However, the comment of padata_do_multithreaded API only promises a
maximum value for the number of threads and does not specify a
minimum value. Which may pass multiple nodes to
gather_bootmem_prealloc_node and only one node will be processed.

To avoid potential errors, introduce gather_bootmem_prealloc_parallel
to handle the case where the number of threads does not meet the
requirement of max_threads.

Fixes: 0306f03dcbd7 ("hugetlb: parallelize 1G hugetlb initialization")
Signed-off-by: Gang Li <ligang.bdlg@xxxxxxxxxxxxx>
---
mm/hugetlb.c | 15 +++++++++++----
1 file changed, 11 insertions(+), 4 deletions(-)

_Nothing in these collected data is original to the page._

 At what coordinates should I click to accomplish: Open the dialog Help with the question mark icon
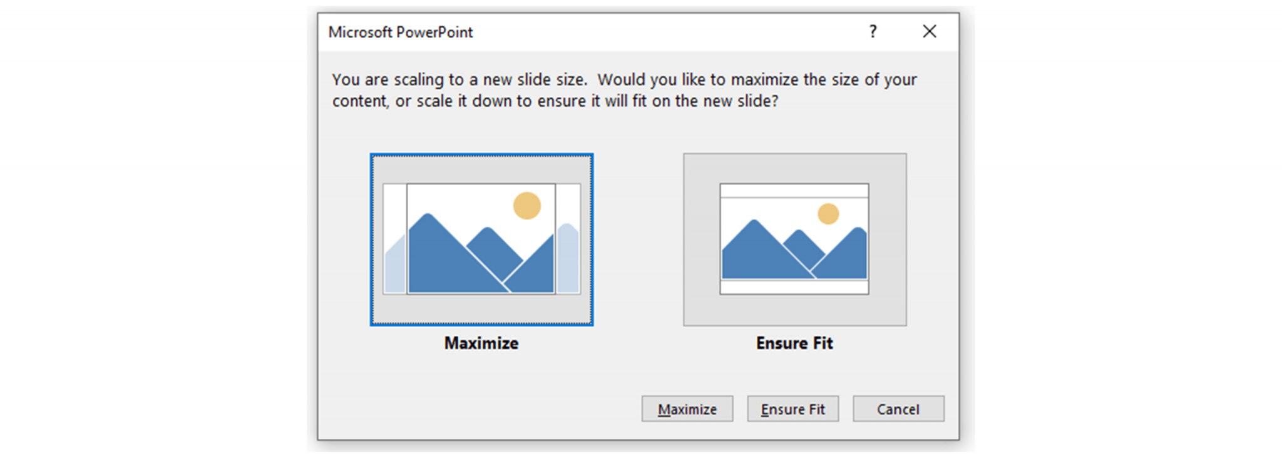point(873,31)
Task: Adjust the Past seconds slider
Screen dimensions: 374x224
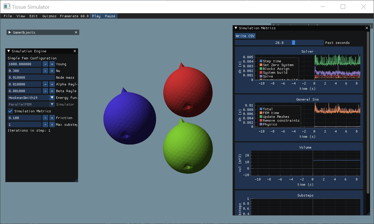Action: click(294, 42)
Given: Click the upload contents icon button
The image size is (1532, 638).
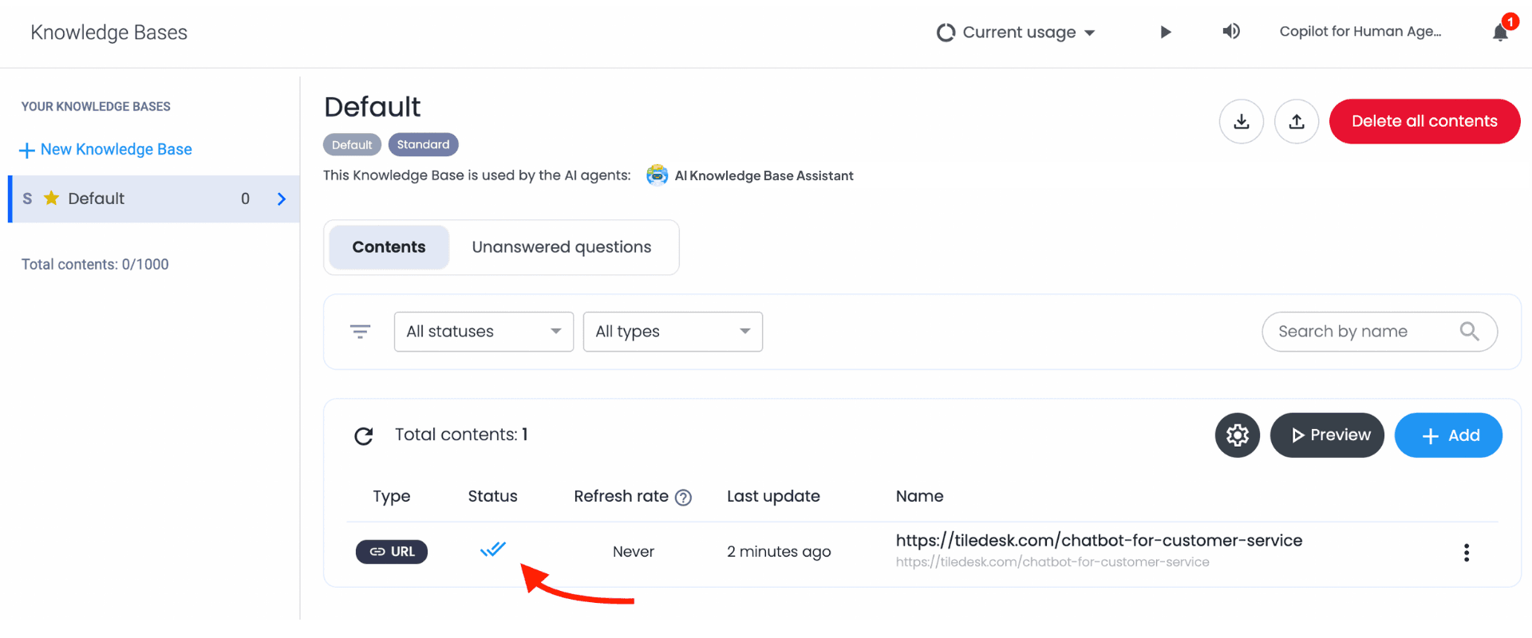Looking at the screenshot, I should pos(1297,121).
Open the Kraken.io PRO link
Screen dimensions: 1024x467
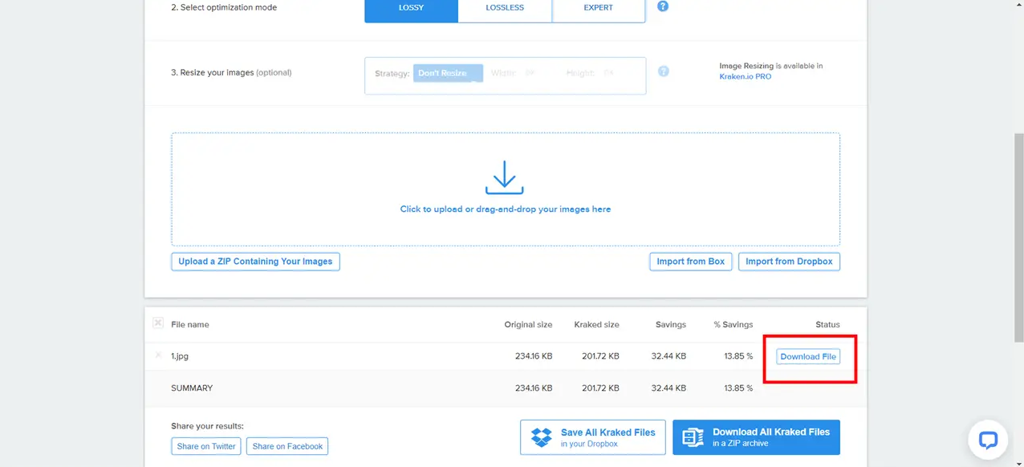(x=746, y=76)
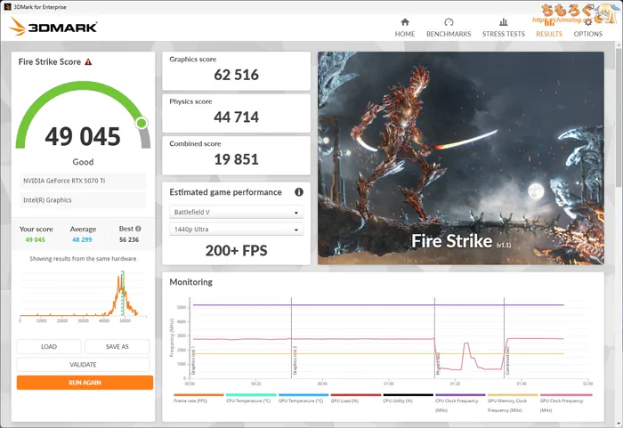Click the green score gauge indicator knob
This screenshot has width=623, height=428.
[x=142, y=123]
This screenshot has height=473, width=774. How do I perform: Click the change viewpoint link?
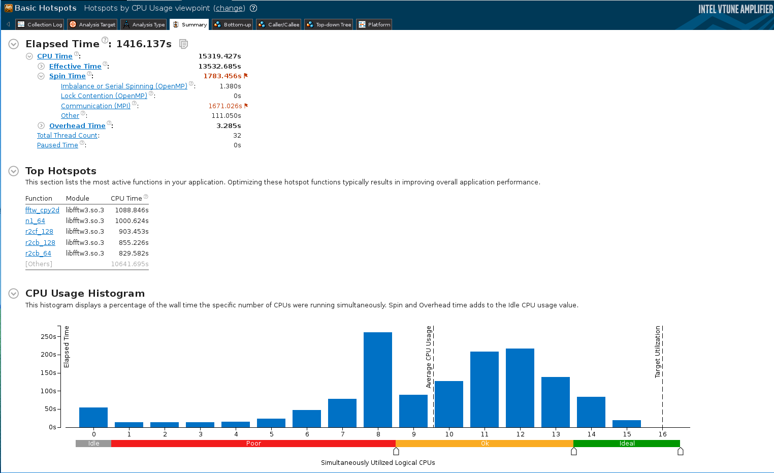tap(229, 8)
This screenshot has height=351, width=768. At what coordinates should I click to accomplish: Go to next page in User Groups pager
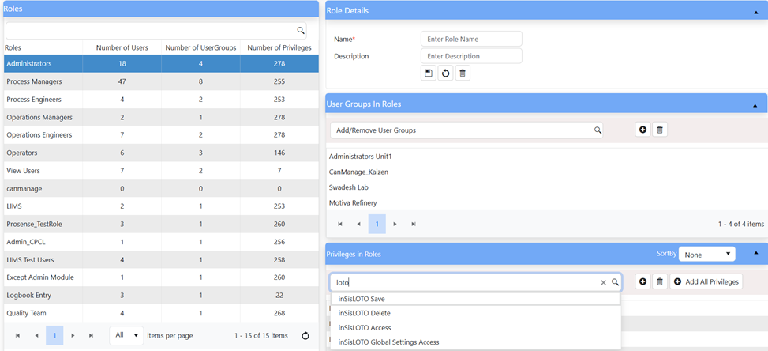tap(395, 224)
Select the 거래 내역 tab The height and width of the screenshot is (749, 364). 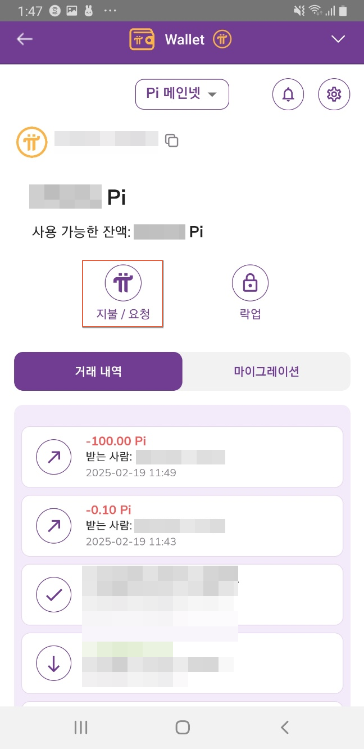[98, 371]
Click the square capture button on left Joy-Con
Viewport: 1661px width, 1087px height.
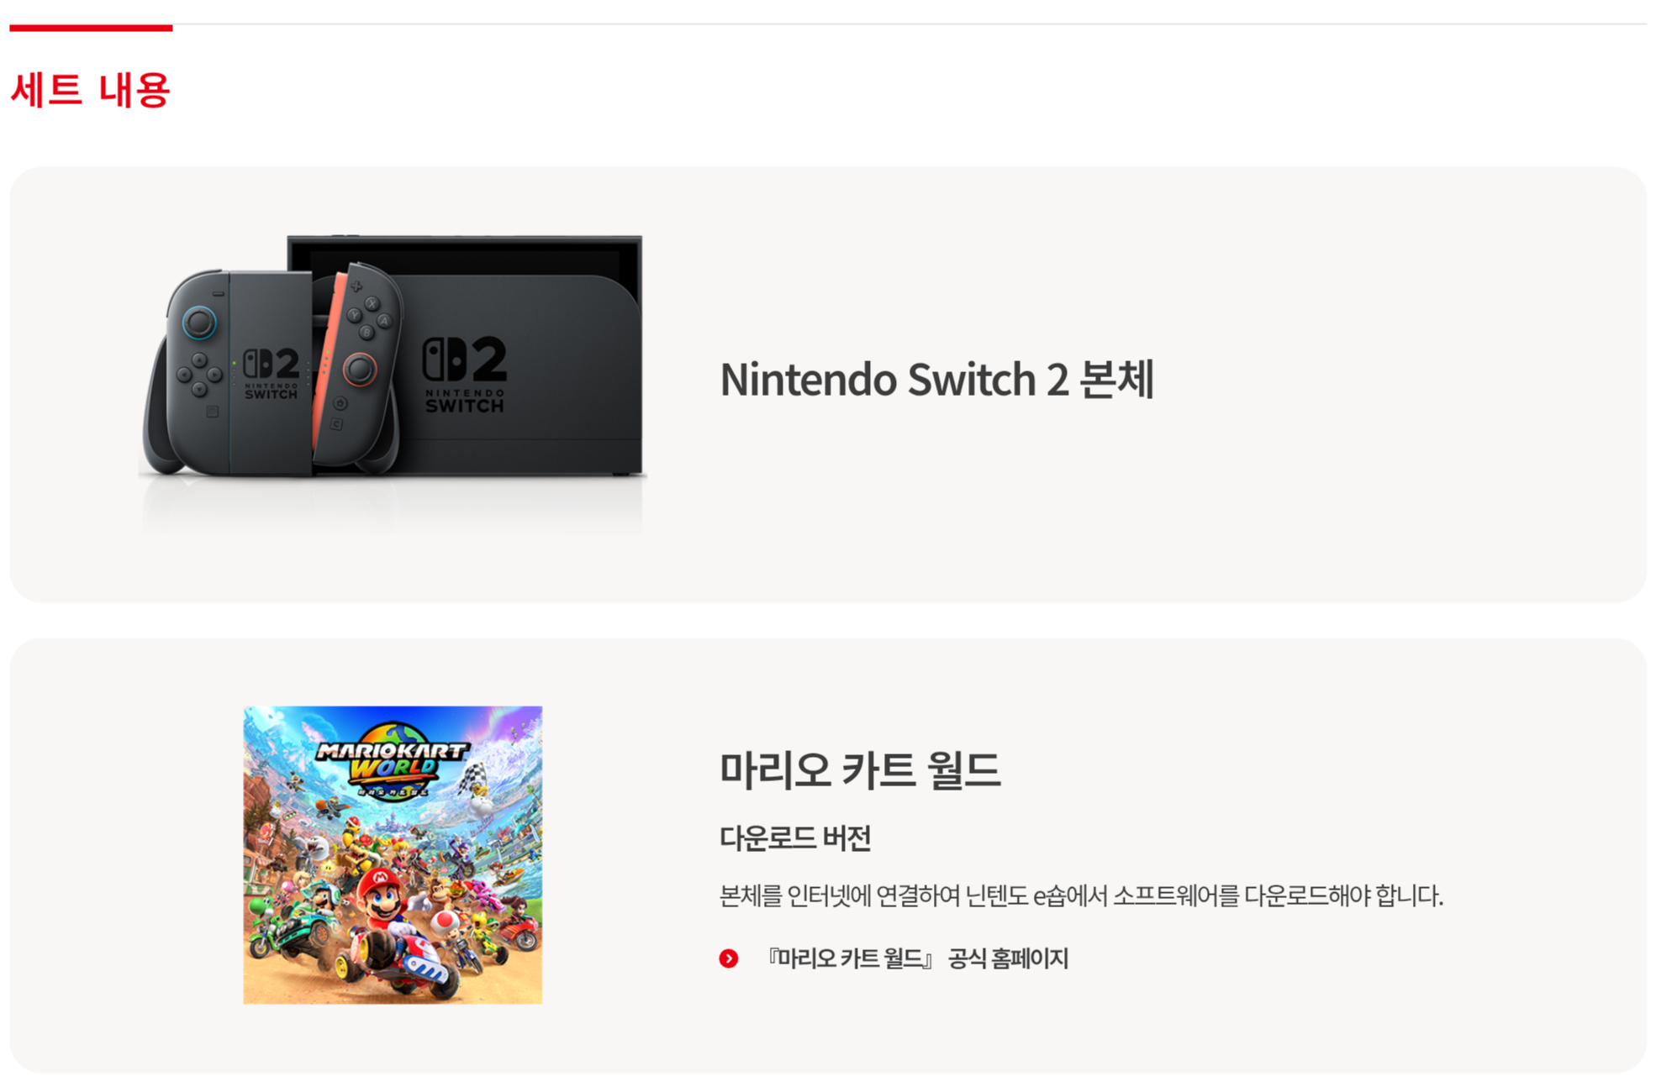pos(212,412)
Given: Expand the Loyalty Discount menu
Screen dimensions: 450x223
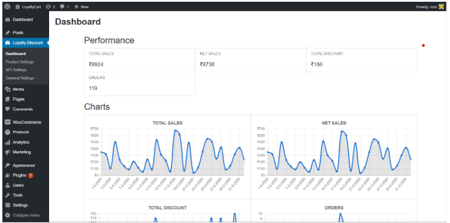Looking at the screenshot, I should click(25, 42).
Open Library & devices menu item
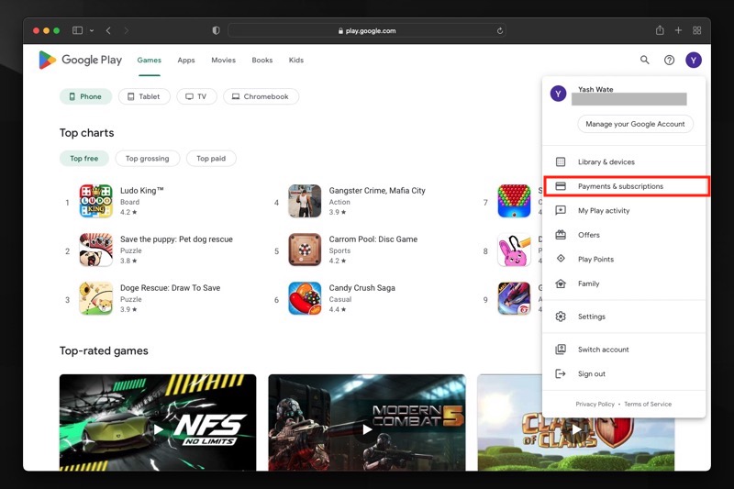 (606, 162)
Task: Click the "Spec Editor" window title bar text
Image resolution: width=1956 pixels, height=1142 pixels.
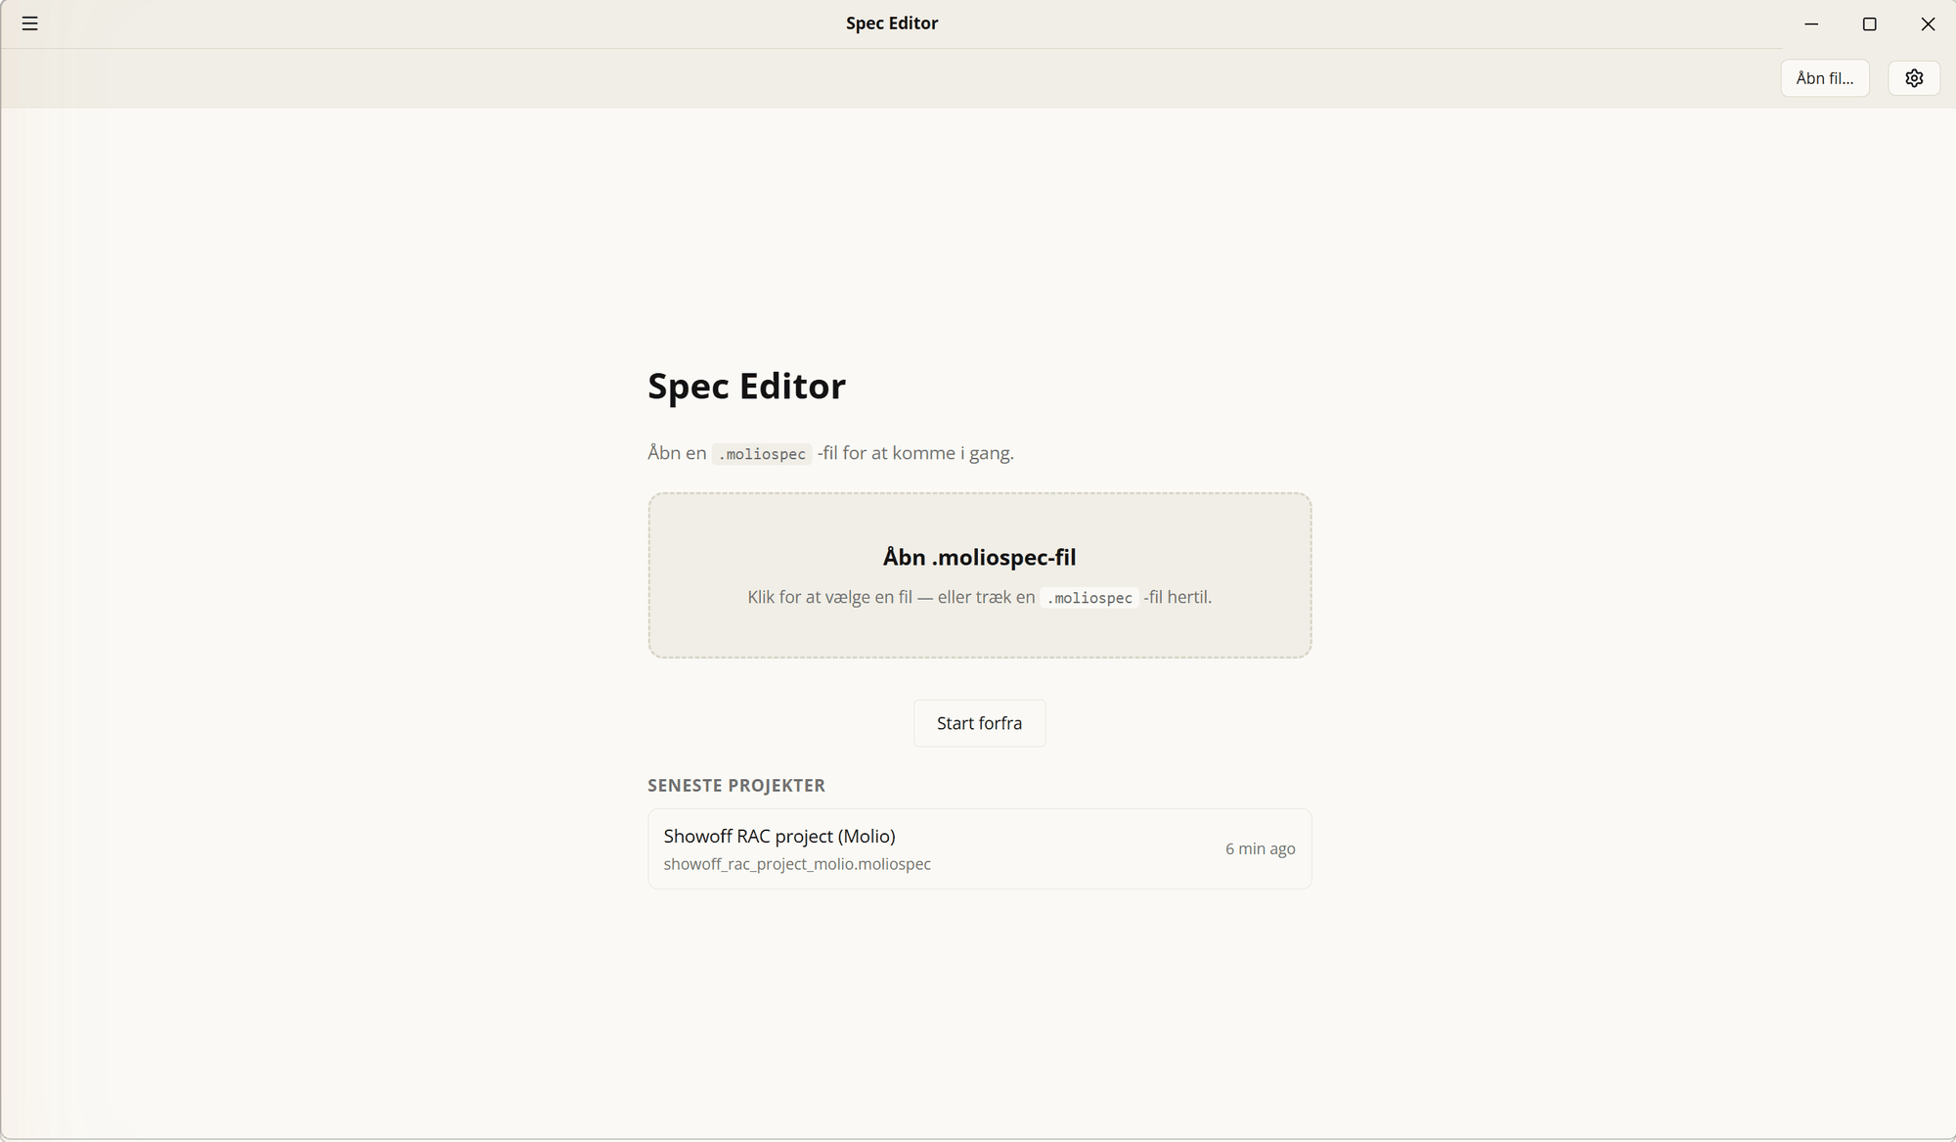Action: click(892, 23)
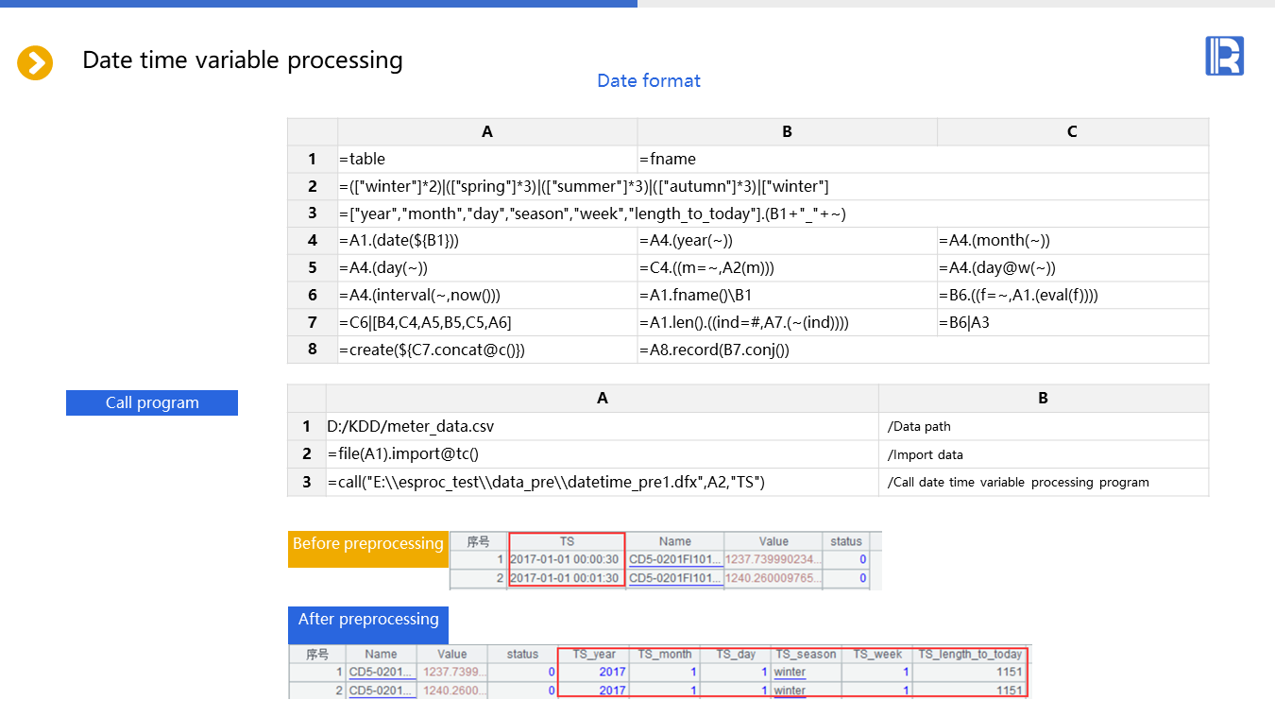
Task: Click row header 8 in the first grid
Action: (312, 350)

diff --git a/mm/hugetlb.c b/mm/hugetlb.c
index 25069ca6ec248..2799a7ea098c1 100644
--- a/mm/hugetlb.c
+++ b/mm/hugetlb.c
@@ -3414,10 +3414,8 @@ static void __init prep_and_add_bootmem_folios(struct hstate *h,
* Put bootmem huge pages into the standard lists after mem_map is up.
* Note: This only applies to gigantic (order > MAX_PAGE_ORDER) pages.
*/
-static void __init gather_bootmem_prealloc_node(unsigned long start, unsigned long end, void *arg)
-
+static void __init gather_bootmem_prealloc_node(unsigned long nid)
{
- int nid = start;
LIST_HEAD(folio_list);
struct huge_bootmem_page *m;
struct hstate *h = NULL, *prev_h = NULL;
@@ -3455,10 +3453,19 @@ static void __init gather_bootmem_prealloc_node(unsigned long start, unsigned lo
prep_and_add_bootmem_folios(h, &folio_list);
}

+static void __init gather_bootmem_prealloc_parallel(unsigned long start,
+ unsigned long end, void *arg)
+{
+ int nid;
+
+ for (nid = start; nid < end; nid++)
+ gather_bootmem_prealloc_node(nid);
+}
+
static void __init gather_bootmem_prealloc(void)
{
struct padata_mt_job job = {
- .thread_fn = gather_bootmem_prealloc_node,
+ .thread_fn = gather_bootmem_prealloc_parallel,
.fn_arg = NULL,
.start = 0,
.size = num_node_state(N_MEMORY),
--
2.20.1